PROVIDED RECORDS:

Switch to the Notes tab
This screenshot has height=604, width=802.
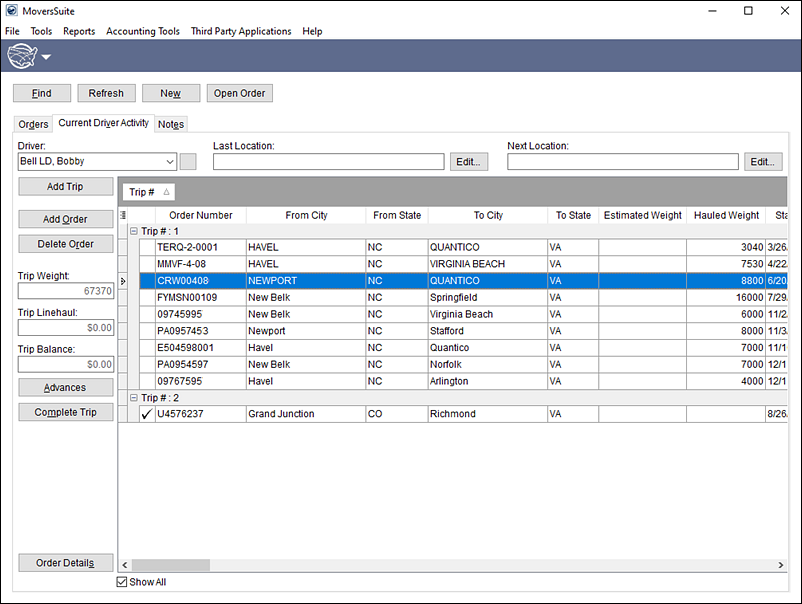click(x=170, y=123)
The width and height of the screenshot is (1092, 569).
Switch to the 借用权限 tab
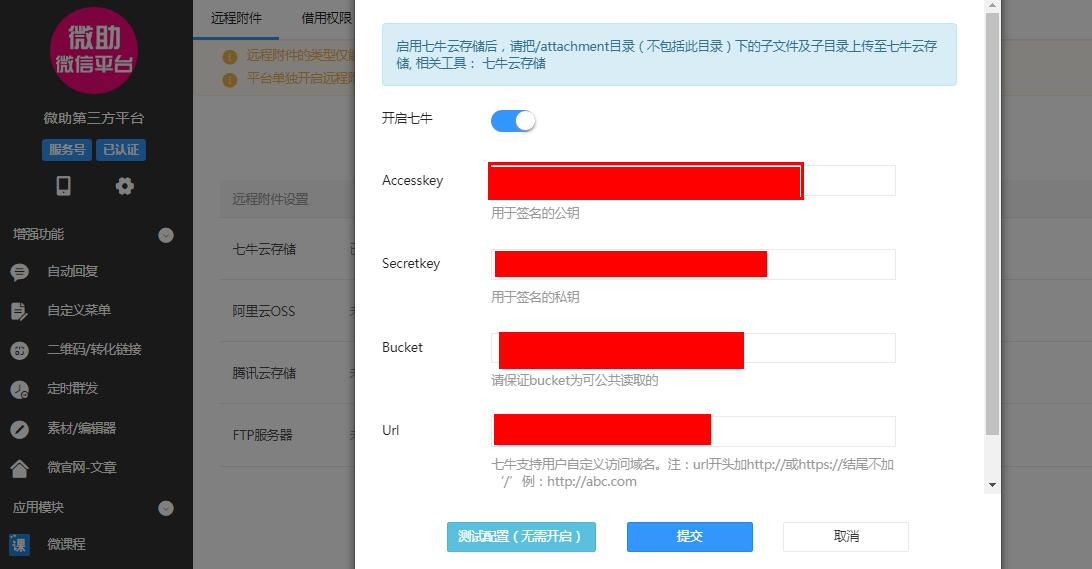click(327, 18)
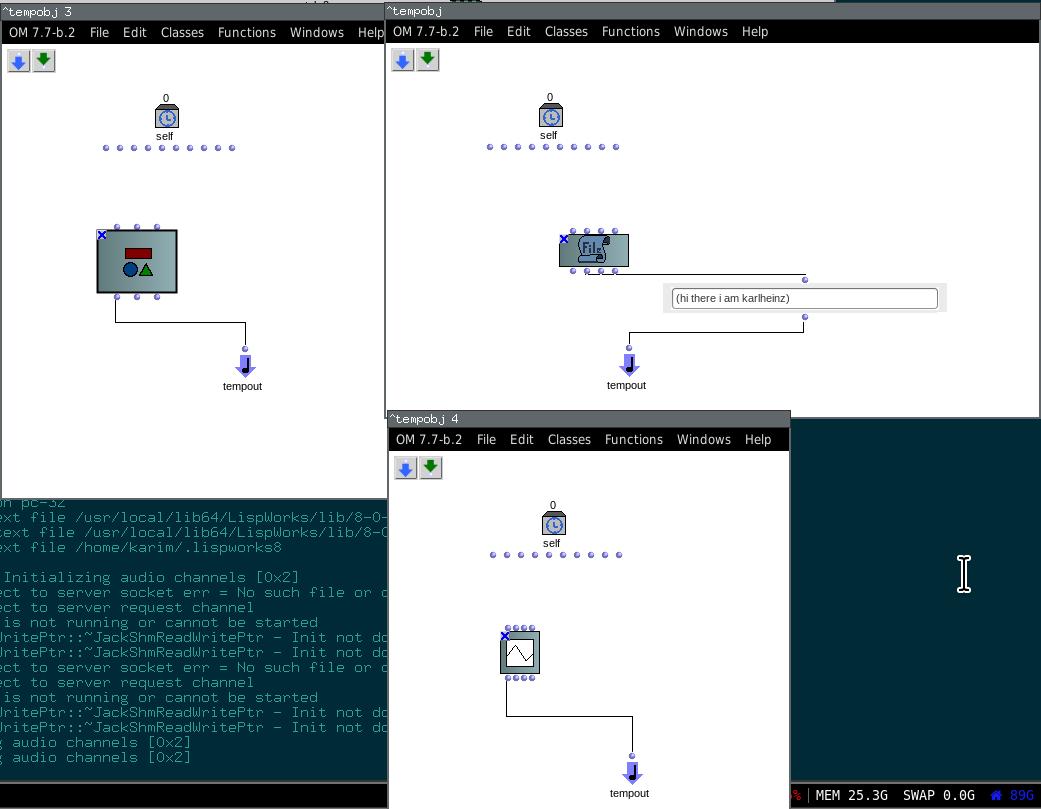Select the File box icon in tempobj patch

[x=594, y=250]

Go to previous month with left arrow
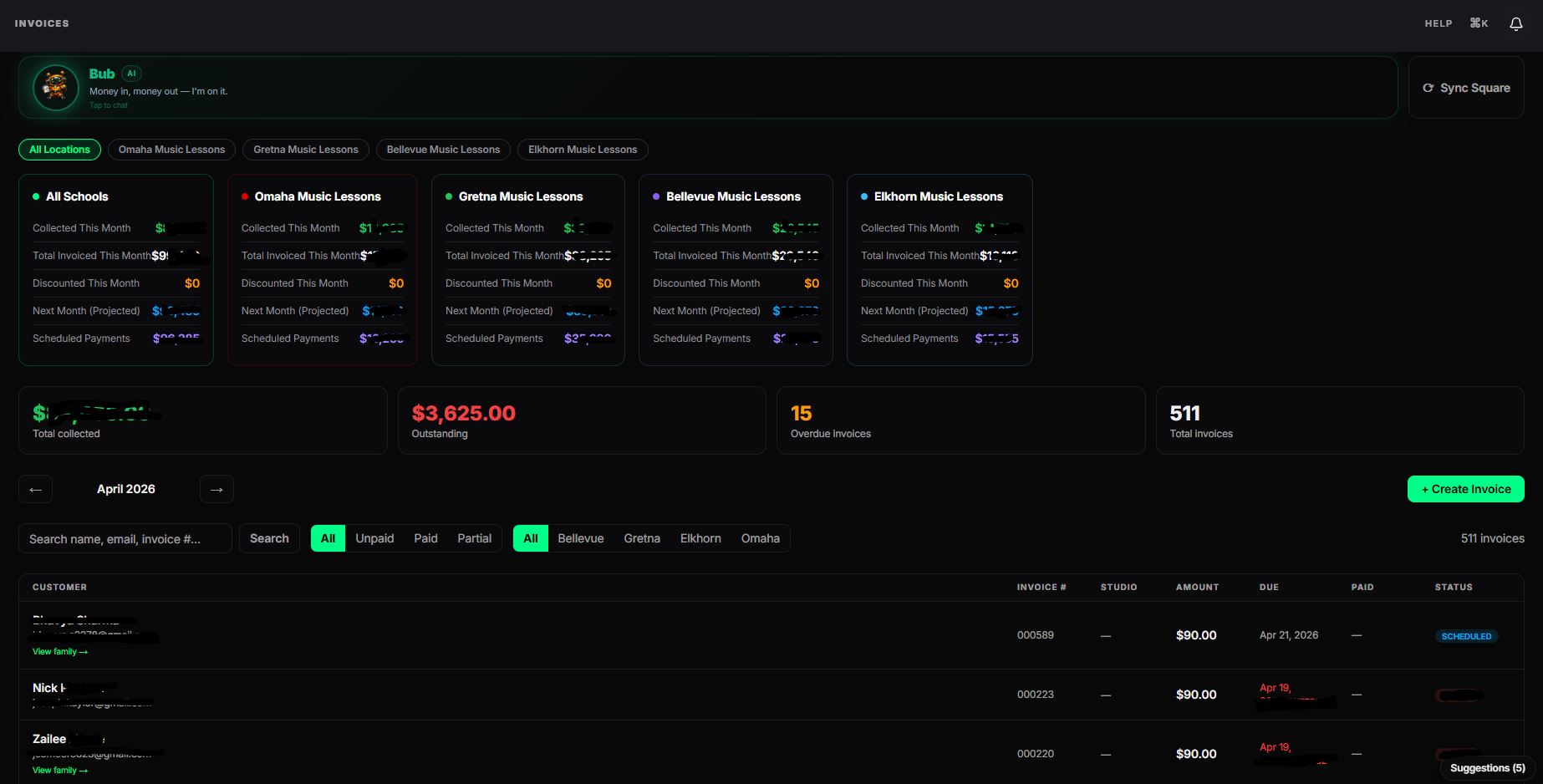(35, 489)
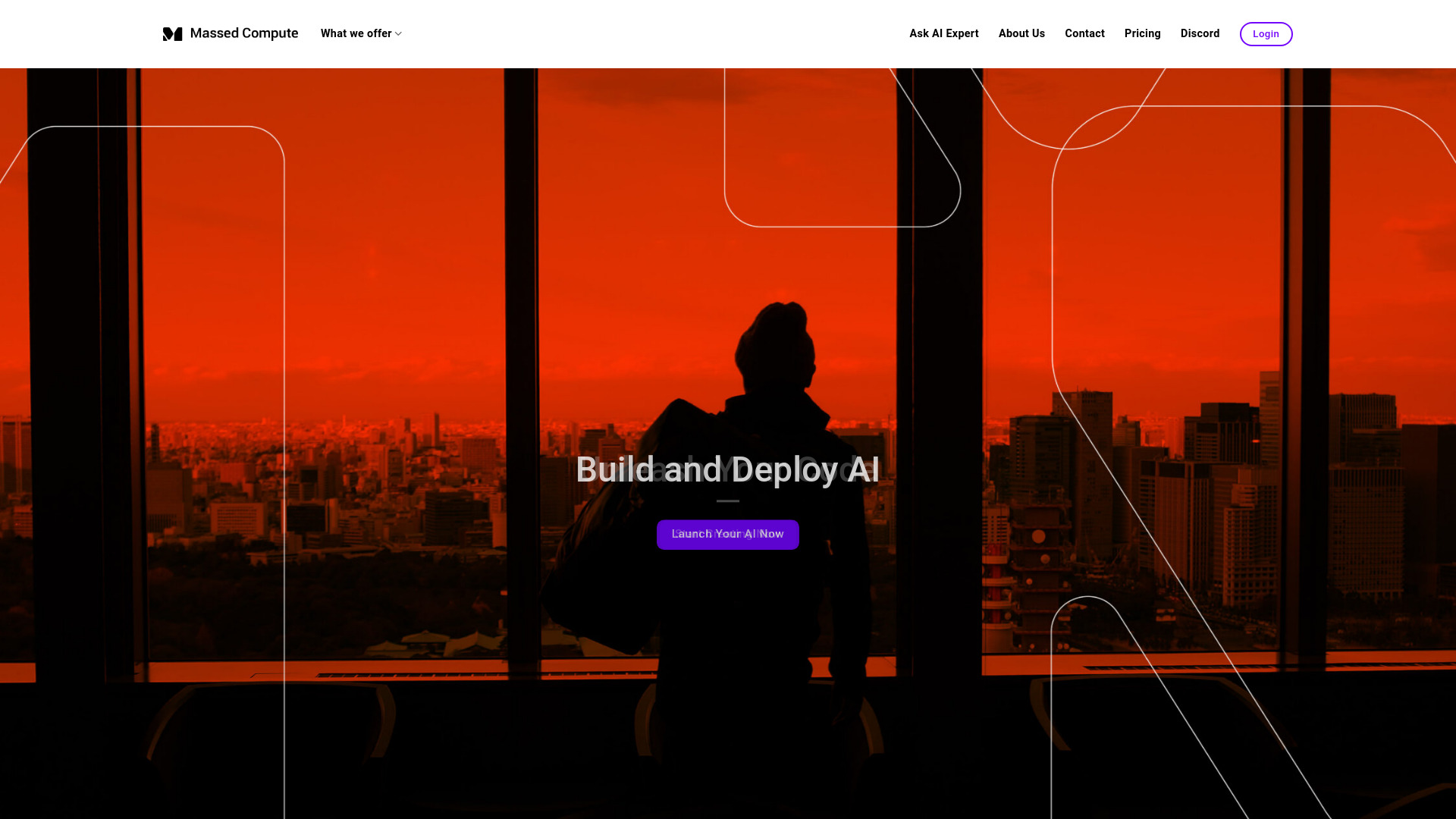The width and height of the screenshot is (1456, 819).
Task: Click the Login outlined border button
Action: [x=1266, y=33]
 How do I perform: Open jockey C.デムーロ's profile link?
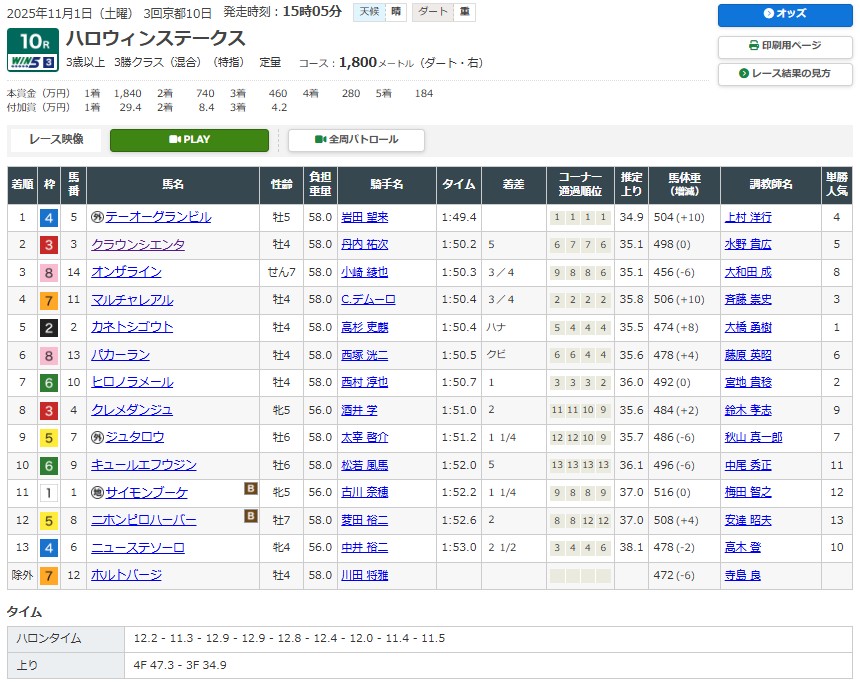[x=369, y=300]
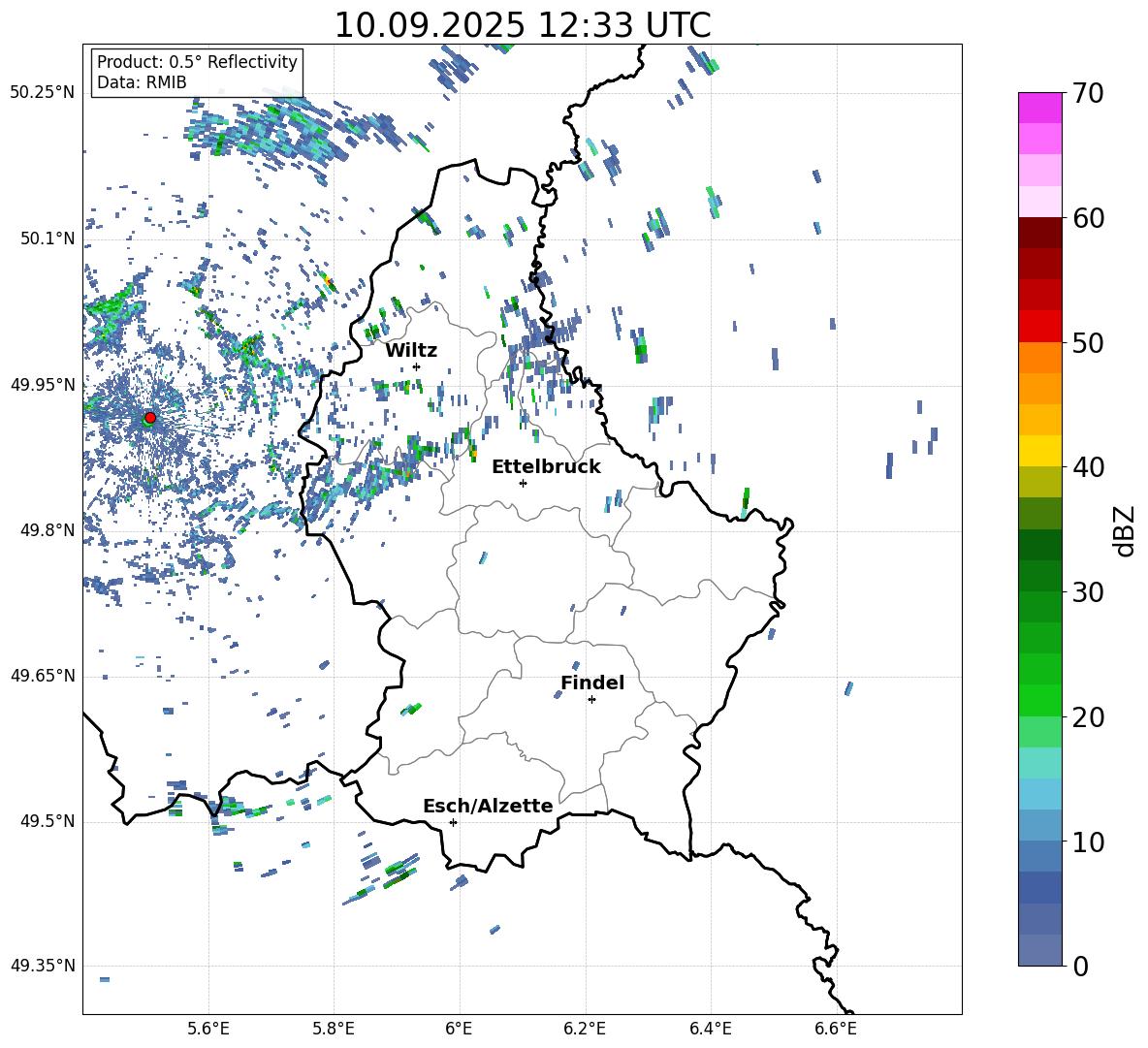Image resolution: width=1148 pixels, height=1048 pixels.
Task: Click the timestamp title 10.09.2025 12:33 UTC
Action: tap(522, 25)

EXERCISE BRIEF: Can you print all of the records above line for line, without changing anything and leaving the pictures out?

RIGHT ANSWER:
Switch to the Notes tab
This screenshot has height=604, width=802.
click(x=170, y=123)
The width and height of the screenshot is (1092, 569).
Switch to the 借用权限 tab
click(327, 18)
Select the File box icon in tempobj patch

[x=594, y=250]

Go to previous month with left arrow
(35, 489)
The width and height of the screenshot is (1456, 819).
Task: Click the Login outlined border button
Action: [x=1266, y=33]
 How do I perform: Open jockey C.デムーロ's profile link?
[x=369, y=300]
Image resolution: width=1148 pixels, height=1048 pixels.
Task: Click the timestamp title 10.09.2025 12:33 UTC
Action: tap(522, 25)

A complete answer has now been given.